GIVEN TEXT -
There was pandemonium throughout the camp as the full horror of the bombing hit home. Bill joined the group of men milling around a trench that he had been dug right outside the camp hospital. He learned that a bomb had blown out the sides of the trench, causing it to collapse on three patients. Just as he registered that that two men were wailing in pain and panic, he remembered that Alan Eason had been admitted to the hospital the day before. Then Bill heard Alan’s voice, calm and measured, informing his would-be rescuers from the bottom of the trench that he had been ‘badly knocked about.’ Alan could just be seen through the gap in the rubble. While the men dug feverishly, he asked for cigarettes to be passed down to him - he said he would be all right if they kept the smokes coming. Two hours later, the men were freed. Two of them survived, but Alan died from his injuries the following morning.
Six POWs, three Australians and three British, were killed. It was thought that a bomber was attempting to bomb the ack-ack gun but somehow the bombs did not release as intended, were jettisoned, and inadvertently fell on the camp.
When Kevin arrived home, he was told that Joan had married and was living in the Melbourne. A few months later, he received this letter from Joan.
Newsagency,
162 Bridge Road
Richmond, Victoria
Sunday, 30th
Dear Kevin,
First of all, I must tell you how glad I was to hear you are home and well after such a long time. Mary Cameron told me all about your “Welcome Home.” It must have been all very bewildering for you.
I am writing to you at the request of one of our customers. We have a photo framing agency here and one day a lady brought a photo into me to be framed. I noticed that the photo was of POWs and she told me it was taken at Stalag 18A and showed me her son in the group. When I was putting the photo away I noticed someone very familiar and it was you looking very fit and well.

Stored entries -

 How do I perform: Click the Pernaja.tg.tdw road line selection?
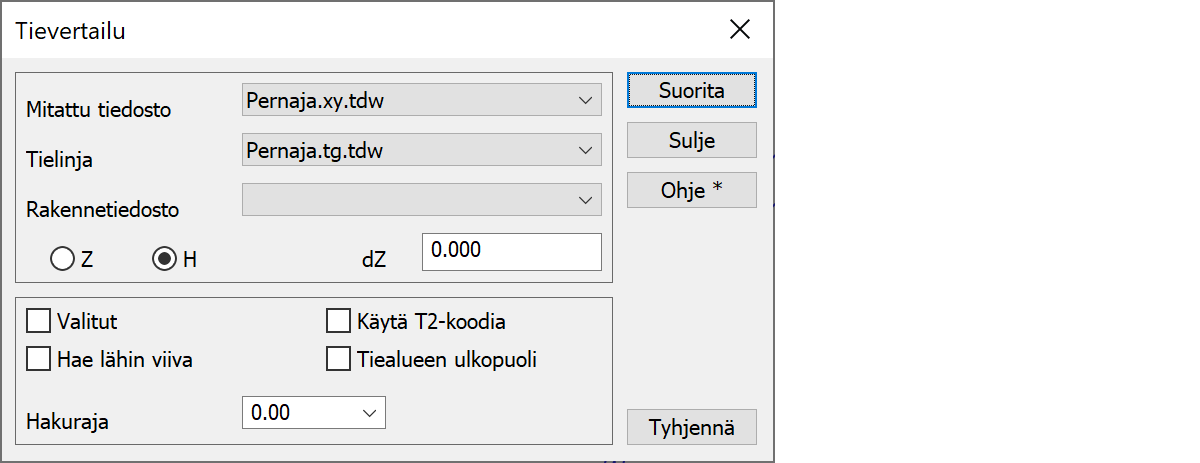point(405,150)
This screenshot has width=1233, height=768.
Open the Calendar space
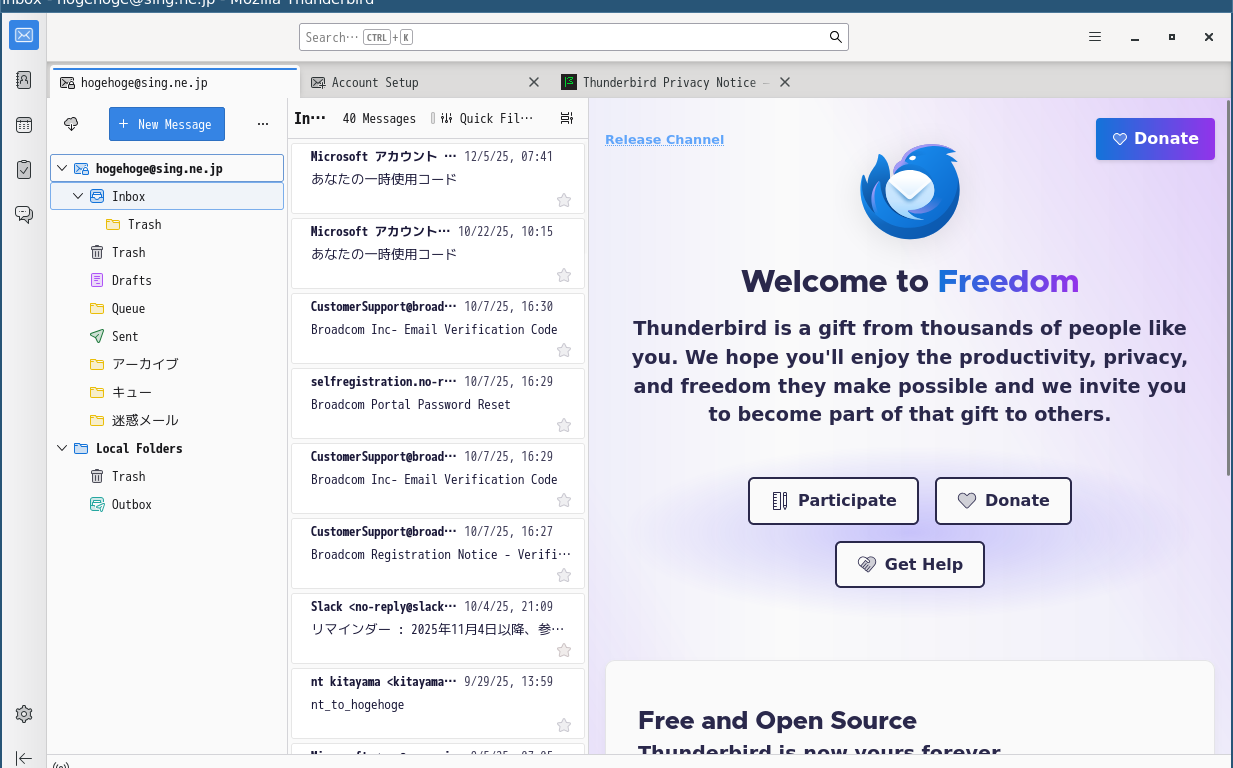tap(23, 124)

WHAT YOU WILL DO -
1. Copy the part of the POW camp account starting with "Six POWs, three" and going on through "on the camp.", word for word.
2. According to the POW camp account, how many prisoners were killed in the bombing, and what were their nationalities?

SOLUTIONS FOR EACH TASK -
1.
Six POWs, three Australians and three British, were killed. It was thought that a bomber was attempting to bomb the ack-ack gun but somehow the bombs did not release as intended, were jettisoned, and inadvertently fell on the camp.

2. Six were killed: three Australians and three British.